The etiology of otosclerosis is still unknown. Otosclerosis appears to be a multifactorial disease. Autosomal dominant and a low penetrance (40%) transmission is observed in familial cases. The role of infection with the measles virus as a triggering factor is currently being investigated. Osteogenesis imperfecta is principally related to the mutation of the collagen 1A1 (COL1A1) and 1A2 (COL1A2) genes. The etiology of Paget's disease is still unclear. Tympanosclerosis is a sequela of middle ear chronic inflammation.
Otoscopy is normal in otosclerosis, Paget's disease, and osteogenesis imperfecta. It reveals middle ear lesions in tympanosclerosis. Audiometry shows a conductive or mixed hearing loss with abolished stapedial reflexes. Computerised tomography (CT) scanning is crucial for the diagnosis of stapes fixation. It detects the bone lesions of otosclerosis as a hypodense regions mainly localized to the anteriorpart of the oval window. In osteogenesis imperfecta and Paget's disease, lesions involve the whole temporal bone and the skull, and result in thickening of the ossicles. In tympanosclerosis, calcified plaques are typically diffuse in the middle ear cleft and involve the oval window.

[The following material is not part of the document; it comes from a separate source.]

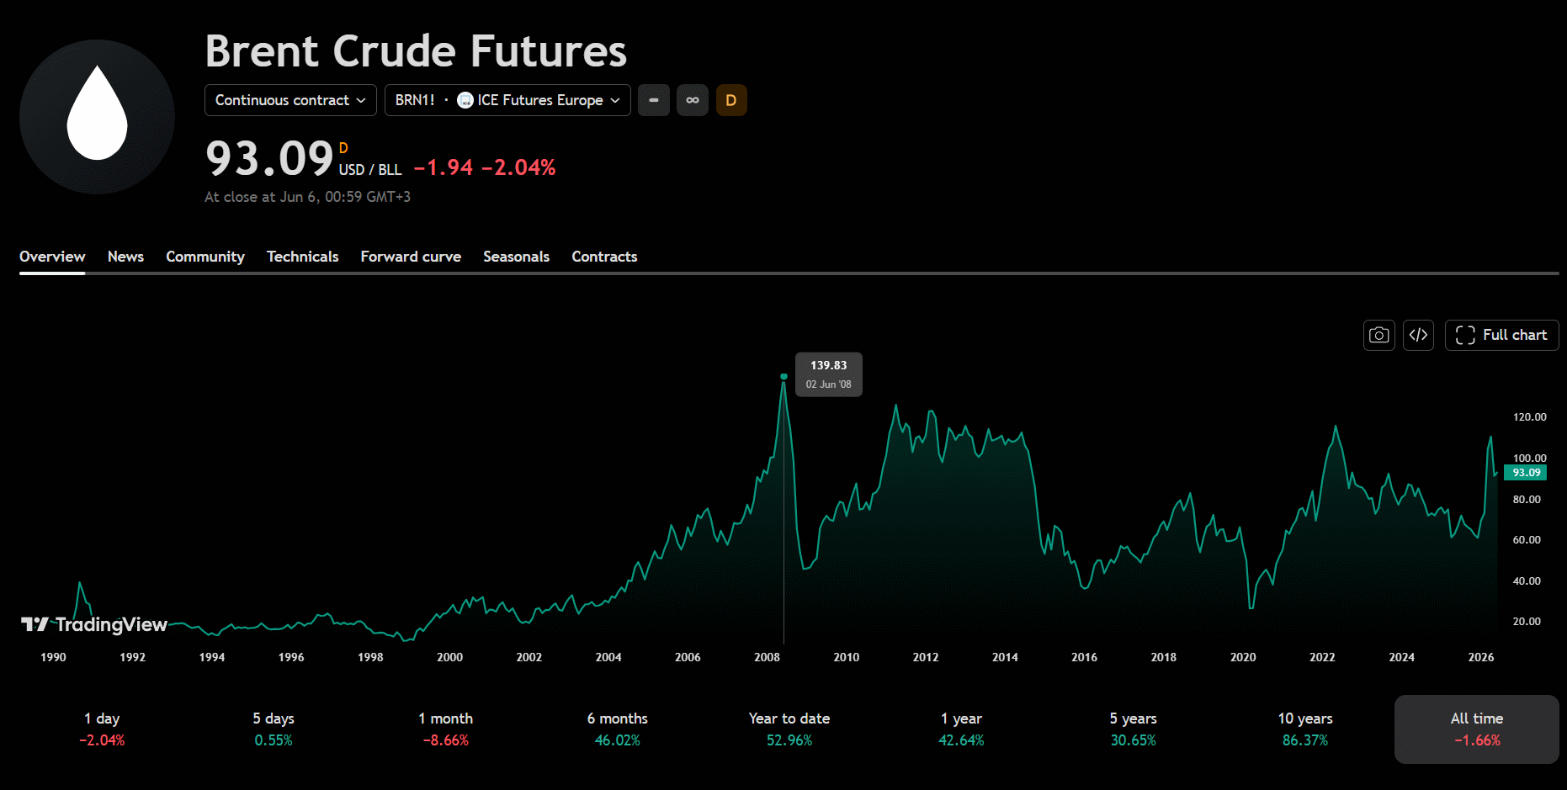The height and width of the screenshot is (790, 1567).
Task: Switch to the Forward curve tab
Action: (x=411, y=257)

Differential diagnosis should include minor ossicular malformations presenting with a normal otoscopy, a conductive hearing loss, and abolished stapedial reflexes. In case of otosclerosis, an audiometry with stapedial reflex assessment should be recommended for the parents, siblings, and children (above 20 years of age) of the patient. In all the above etiologies, the progression of the hearing loss is generally slow.
Management and treatment
The hearing loss due to stapes fixation is rarely profound and should always resolve early during follow-up. The conductive component of the hearing loss can be restored by surgery or hearing aids. The associated sensorineural component is managed by hearing aids or cochlear implants, depending on its severity. Sodium fluoride has been reported to slow the progression of otosclerosis lesions, and the consequent sensorineural hearing loss.